4.3. Selection of Significant Statistical Features Based on Linear Regression Models

From the perspective of driving cycle validation, it is important to find out which features are the most influential in relation to the key, fuel consumption response variable. The relevance of each statistical feature is determined based on linear regression modelling, as described by the block diagram in Figure 7.
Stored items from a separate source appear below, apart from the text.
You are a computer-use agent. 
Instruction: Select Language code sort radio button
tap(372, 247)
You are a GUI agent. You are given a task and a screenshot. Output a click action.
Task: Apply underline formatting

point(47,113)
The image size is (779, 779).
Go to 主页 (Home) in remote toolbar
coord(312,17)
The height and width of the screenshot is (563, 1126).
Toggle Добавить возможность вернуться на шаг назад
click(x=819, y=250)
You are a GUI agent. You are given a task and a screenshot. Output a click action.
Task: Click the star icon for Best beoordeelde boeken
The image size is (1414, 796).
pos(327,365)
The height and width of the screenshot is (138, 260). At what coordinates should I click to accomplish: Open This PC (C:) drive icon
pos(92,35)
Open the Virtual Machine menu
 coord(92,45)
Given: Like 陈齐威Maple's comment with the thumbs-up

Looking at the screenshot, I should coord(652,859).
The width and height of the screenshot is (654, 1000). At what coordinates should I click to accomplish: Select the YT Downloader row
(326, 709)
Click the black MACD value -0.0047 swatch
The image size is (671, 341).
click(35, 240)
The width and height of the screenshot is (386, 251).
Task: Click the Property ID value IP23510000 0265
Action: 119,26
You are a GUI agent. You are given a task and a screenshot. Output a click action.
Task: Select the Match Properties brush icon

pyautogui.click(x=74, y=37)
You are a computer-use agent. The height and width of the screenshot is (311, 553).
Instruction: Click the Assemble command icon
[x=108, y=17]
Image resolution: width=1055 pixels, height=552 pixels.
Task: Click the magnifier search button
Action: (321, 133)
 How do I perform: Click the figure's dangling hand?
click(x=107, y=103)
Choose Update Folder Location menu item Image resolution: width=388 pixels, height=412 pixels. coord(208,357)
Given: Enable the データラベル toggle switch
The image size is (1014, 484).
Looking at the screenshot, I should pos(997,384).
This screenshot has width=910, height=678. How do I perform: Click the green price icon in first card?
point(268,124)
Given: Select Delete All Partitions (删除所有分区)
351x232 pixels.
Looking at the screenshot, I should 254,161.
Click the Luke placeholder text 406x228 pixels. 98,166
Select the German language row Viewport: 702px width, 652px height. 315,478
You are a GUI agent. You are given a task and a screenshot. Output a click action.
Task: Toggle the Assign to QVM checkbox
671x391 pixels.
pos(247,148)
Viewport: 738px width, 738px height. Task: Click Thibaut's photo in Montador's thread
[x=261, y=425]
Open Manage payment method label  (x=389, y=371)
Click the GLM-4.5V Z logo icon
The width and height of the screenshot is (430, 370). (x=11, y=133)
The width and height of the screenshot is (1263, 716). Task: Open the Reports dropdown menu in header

Firstly, a simple LR model is considered under the assumption of a linear relationship between the response variable $y_i$ and the predictor variables $x_{ij}$, and a normal distribution of response variable:

$$y_i={\beta }_0+x_{i1}{\beta }_1+\dots +x_{ij}{\beta }_j={{\displaystyle \sum }}_j{x}_{ij}{\beta }_j; i=1,2,\dots ,N; j=1,2,\dots ,M;$$

(4)

$$y_i ~ N\left({\mu }_i,{\sigma }^2\right); i=1,2,\dots ,N;$$

(5)

where ${\beta }_0,{\beta }_1,\dots ,{\beta }_j$ are the regression model parameters, ${\mu }_i$ and ${\sigma }^2$ are the response variable distribution mean value and variance, respectively, and $N$ and $M$ are the total number of observations and driving cycle-related statistical features, respectively. This model can also be written in a matrix notation as:

$$Y=X\mathsf{\beta }$$

(6)

containing the response vector $Y_{N\times 1}$, the design matrix $X_{N\times M}$, and the coefficient vector ${\mathsf{\beta }}_{M\times 1}$. The optimal regression coefficients $\widehat{\mathsf{\beta }}$ of LR model which minimise a mean squared error cost function can be found by solving the quadratic minimization problem:

$$\widehat{\mathsf{\beta }}=\underset{\beta }{\arg \min }\left(\frac{\parallel Y-X\mathsf{\beta }{\parallel }_2^2}{N}\right)={\left(X^{T}X\right)}^{-1}{X}^{T}y.$$

(7)

Secondly, the LASSO regression method is introduced, which performs feature selection through shrinking (L1 regularization) to enhance the interpretability of the given linear model and avoid overfitting (Equation (4)) [31]. The L1 regularization adds a penalty equal to the sum of absolute values of regression coefficients to the loss function defined in Equation (7). Thus, the LASSO estimate is defined by the solution to L1-constrained optimization problem:

$$\min \left(\frac{\parallel Y-X\mathsf{\beta }{\parallel }_2^2}{N}\right) \mathrm{subject} \mathrm{to} \parallel \mathbf{\beta }{\parallel }_1={\displaystyle \sum }_{j=1}^M\left|{\beta }_j\right|\le t,$$

(8)

where $t$ is the upper bound of the sum of model parameter absolute values (i.e., a degree of regularization). The optimization problem is equivalent to the parameter $\widehat{\mathsf{\beta }}$ estimation given in Lagrangian form as:

$$\widehat{\mathsf{\beta }}\left(\lambda \right)=\underset{\beta }{\arg \min }\left(\frac{\parallel Y-X\mathsf{\beta }{\parallel }_2^2}{N}+\lambda \parallel \mathbf{\beta }{\parallel }_1\right).$$

(9)

where $\lambda$ is the tuning parameter that controls the penalization strength, i.e., as $\lambda$ increases, the more regression coefficients are shrunk to zero and eliminated. If $\lambda =0$ is set, no parameters are eliminated, and the problem reduces to the least-square form (7).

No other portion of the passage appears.